# [ACTIVITY]
From the first line to the last, give the records again exactly and skip the pictures.

------------------------------------------------

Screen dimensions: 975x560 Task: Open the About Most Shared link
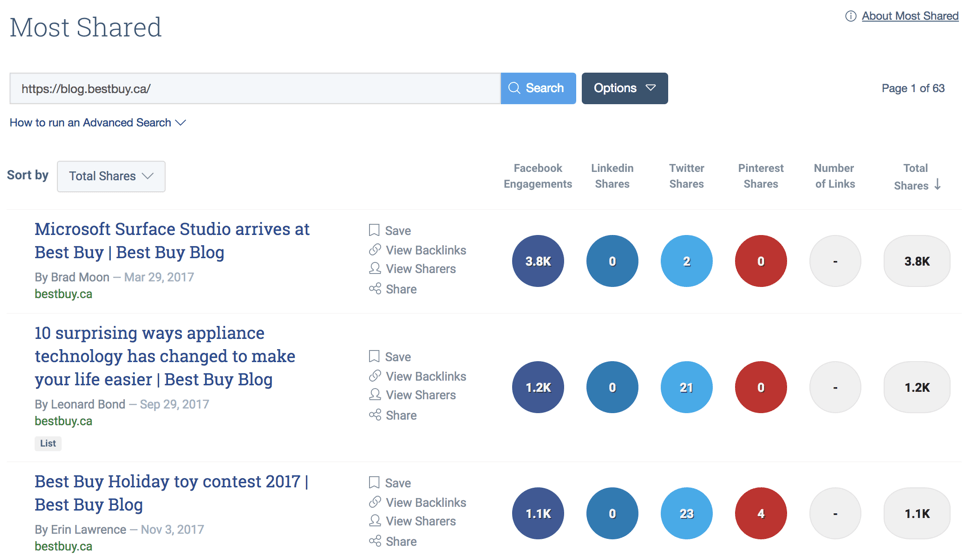click(910, 16)
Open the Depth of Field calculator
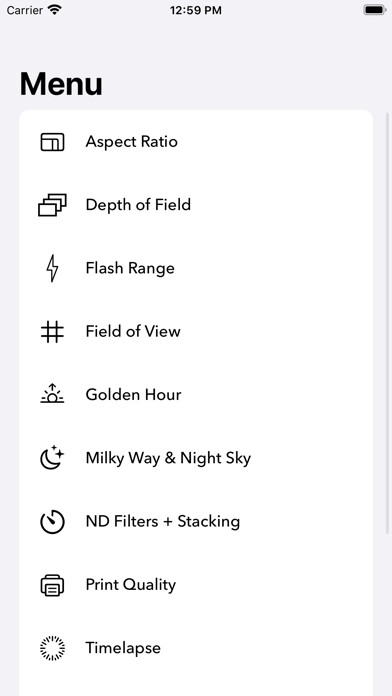The height and width of the screenshot is (696, 392). 196,205
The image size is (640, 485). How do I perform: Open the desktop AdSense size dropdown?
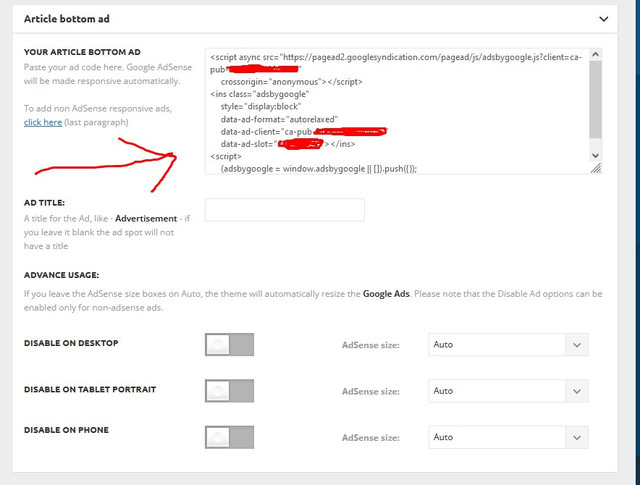tap(508, 345)
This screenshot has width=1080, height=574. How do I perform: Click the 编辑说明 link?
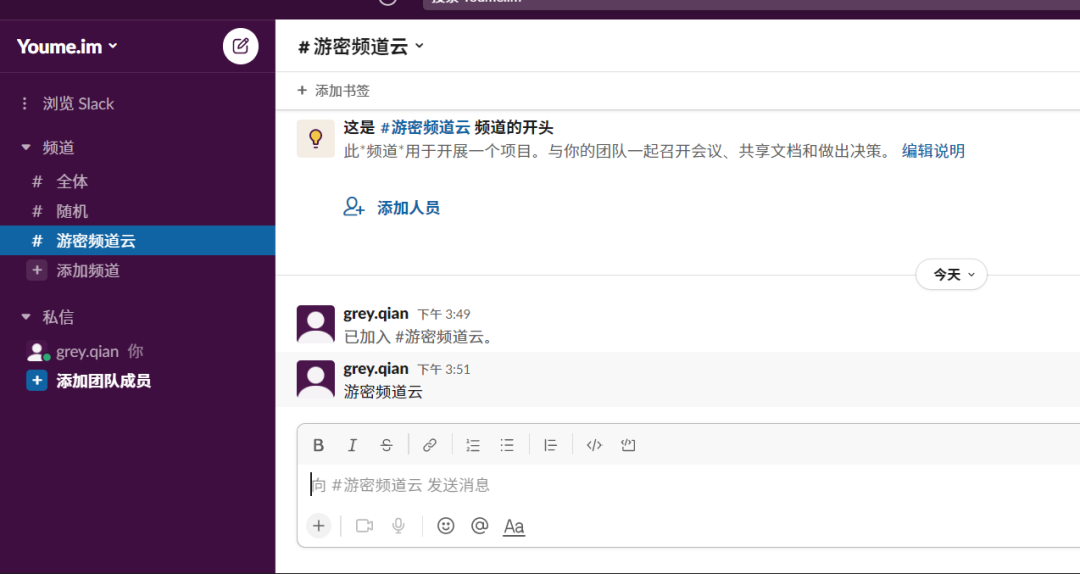point(933,151)
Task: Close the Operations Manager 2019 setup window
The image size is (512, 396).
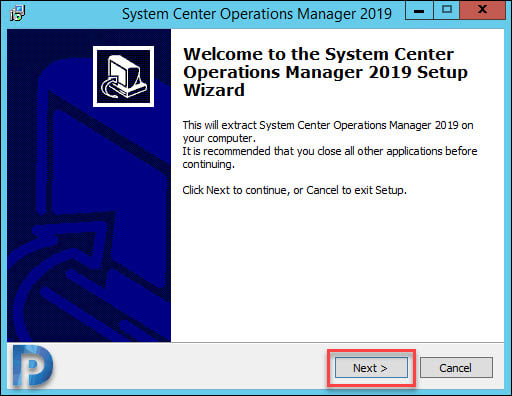Action: (482, 10)
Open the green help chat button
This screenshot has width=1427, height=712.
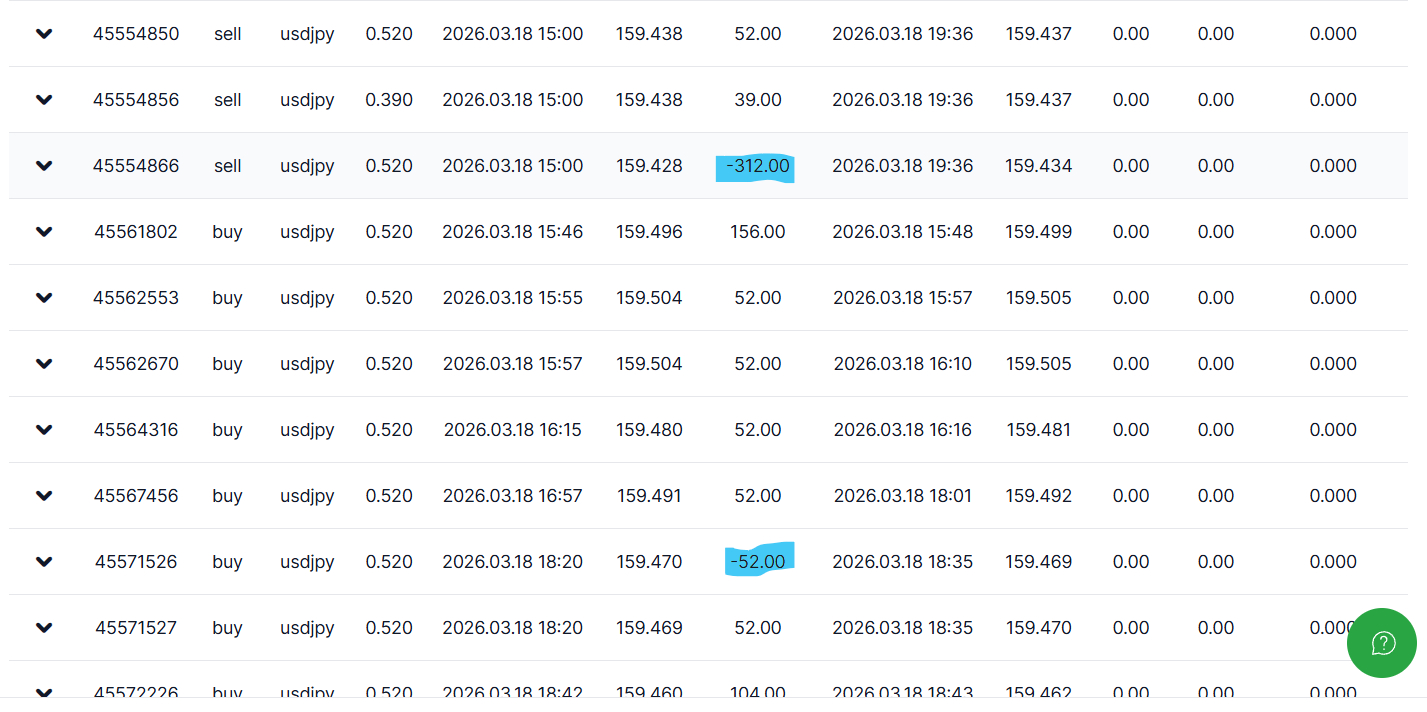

------------------------------------------------

# [SOLUTION BELOW]
Screen dimensions: 975x560 Task: Open the About Most Shared link
click(910, 16)
Open the Depth of Field calculator
The height and width of the screenshot is (696, 392). 196,205
The image size is (640, 485). How do I perform: Open the desktop AdSense size dropdown?
tap(508, 345)
This screenshot has width=1080, height=574. How do I perform: Click the 编辑说明 link?
point(933,151)
Task: Close the Operations Manager 2019 setup window
The image size is (512, 396).
Action: (482, 10)
Open the green help chat button
This screenshot has width=1427, height=712.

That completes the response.